4. Data Collection Mechanisms
4.1. Overview of Operations
The diagnostic mechanisms described in this document are primarily
intended to detect and locate failures or monitor performance in P2P
overlay networks. It provides mechanisms to detect and locate
malfunctioning or badly behaving nodes including disabled nodes,
congested nodes and misrouting peers. It provides a mechanism to
detect direct connectivity or connectivity to a specified node, a
mechanism to detect the availability of specified resource records
and a mechanism to discover P2P overlay topology and the underlay
topology failures.
The RELOAD diagnostics extensions define two mechanisms to collect
data. The first is an extension to the RELOAD Ping mechanism,
allowing diagnostic data to be queried from a node, as well as to
diagnose the path to that node. The second is a new method,
PathTrack, for collecting diagnostic information iteratively.
Payloads for these mechanisms allowing diagnostic data to be
collected and represented are presented, and additional error codes
are introduced. Essentially, this document reuses RELOAD
[RFC6940]specification and extends them to introduce the new
diagnostics methods. The extensions strictly follow how RELOAD
specifies message routing, transport, NAT traversal, and other RELOAD
protocol features.
Song, et al. Expires September 25, 2016 [Page 5]
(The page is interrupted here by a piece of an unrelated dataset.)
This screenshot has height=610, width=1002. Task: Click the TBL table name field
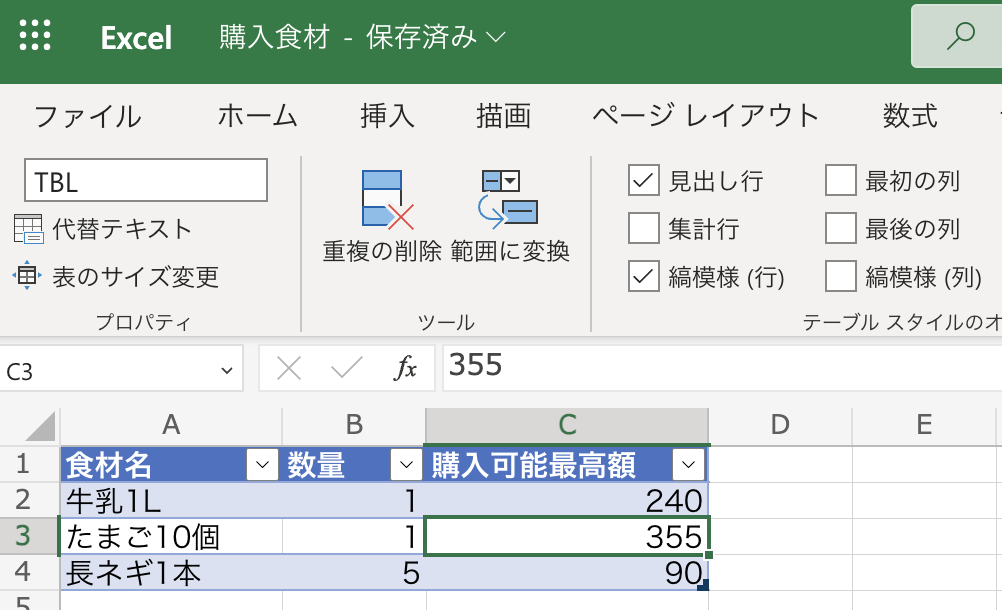click(146, 180)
Internet-Draft P2P Overlay Diagnostics March 2016
This document primarily describes how to detect and locate failures
including disabled nodes, congested nodes, misrouting behaviors and
underlying network faults in P2P overlay networks through a simple
and efficient mechanism. This mechanism is modeled after the ping/
traceroute paradigm: ping [RFC0792] is used for connectivity checks,
and traceroute is used for hop-by-hop fault localization as well as
path tracing. This document specifies a "ping-like" mode (by
extending the RELOAD Ping method to gather diagnostics) and a
"traceroute-like" mode (by defining the new PathTrack method) for
diagnosing P2P overlay networks.
One way these tools can be used is to detect the connectivity to the
specified node or the availability of the specified resource-record
through the extended Ping operation. Once the overlay network
receives some alarms about overlay service degradation or
interruption, a Ping is sent. If the Ping fails, one can then send a
PathTrack to determine where the fault lies.
The diagnostic information can only be provided to authorized nodes.
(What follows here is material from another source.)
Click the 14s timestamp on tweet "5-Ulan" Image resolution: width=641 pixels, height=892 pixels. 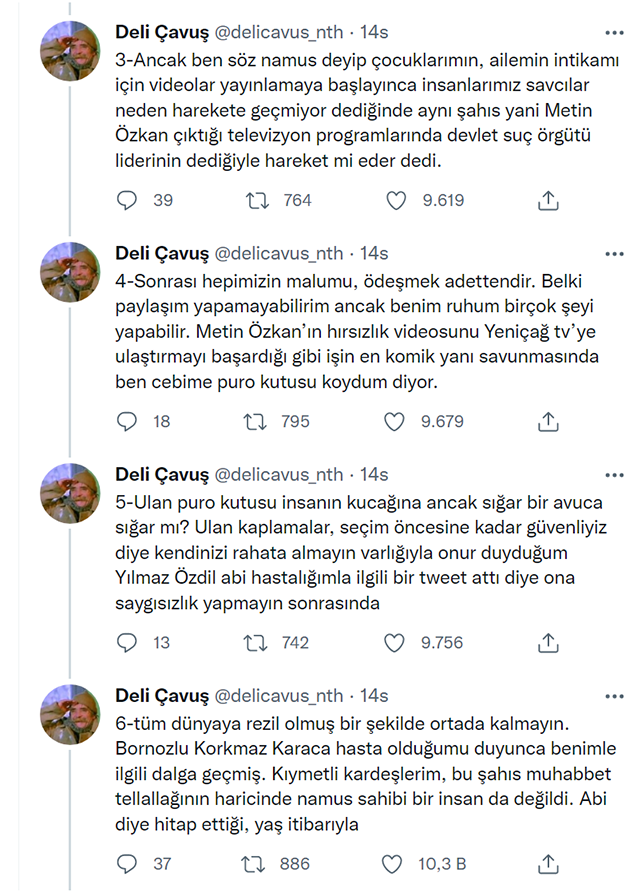click(x=374, y=474)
Some diagnostic information can be provided to all the participants
in the P2P overlay, and some other diagnostic information can only be
provided to the nodes authorized by the local or overlay policy. The
authorization depends on the type of the diagnostic information and
the administrative considerations, and is application specific.
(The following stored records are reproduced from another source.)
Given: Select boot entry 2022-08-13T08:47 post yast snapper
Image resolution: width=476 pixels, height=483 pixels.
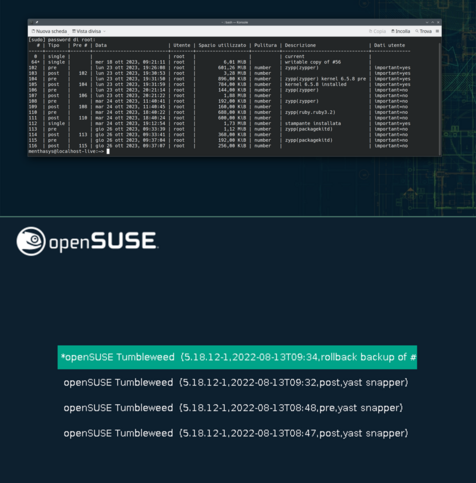Looking at the screenshot, I should tap(236, 433).
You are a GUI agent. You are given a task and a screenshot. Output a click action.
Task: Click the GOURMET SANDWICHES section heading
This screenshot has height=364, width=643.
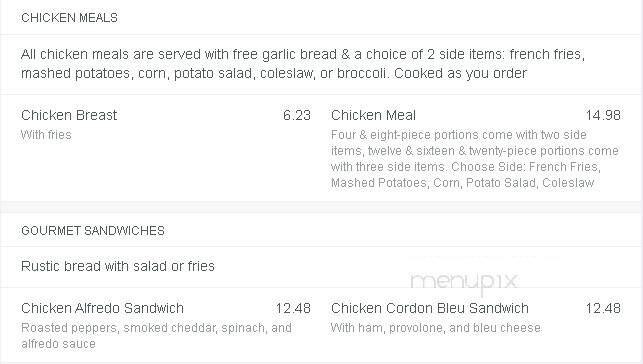(x=93, y=230)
This document considers the general administrative scenario based on
diagnostic Kind, where a whole overlay can authorize a certain kind
of diagnostic information to a small list of particular nodes (e.g.
administrative nodes). That means, if a node gets the authorization
to access a diagnostic Kind, it can access that information from all
nodes in the overlay network. It leaves the scenario where a
particular node authorizes its diagnostic information to a particular
list of nodes out of scope. This could be achieved by extension of
this document if there is requirement in the near future. The
default policy or access rule for a type of diagnostic information is
"deny" unless specified in the diagnostics extension document. As
the RELOAD protocol already requires that each message carries the
message signature of the sender, the receiver of the diagnostics
requests can use the signature to identify the sender. It can then
use the overlay configuration file with this signature to determine
which types of diagnostic information that node is authorized for.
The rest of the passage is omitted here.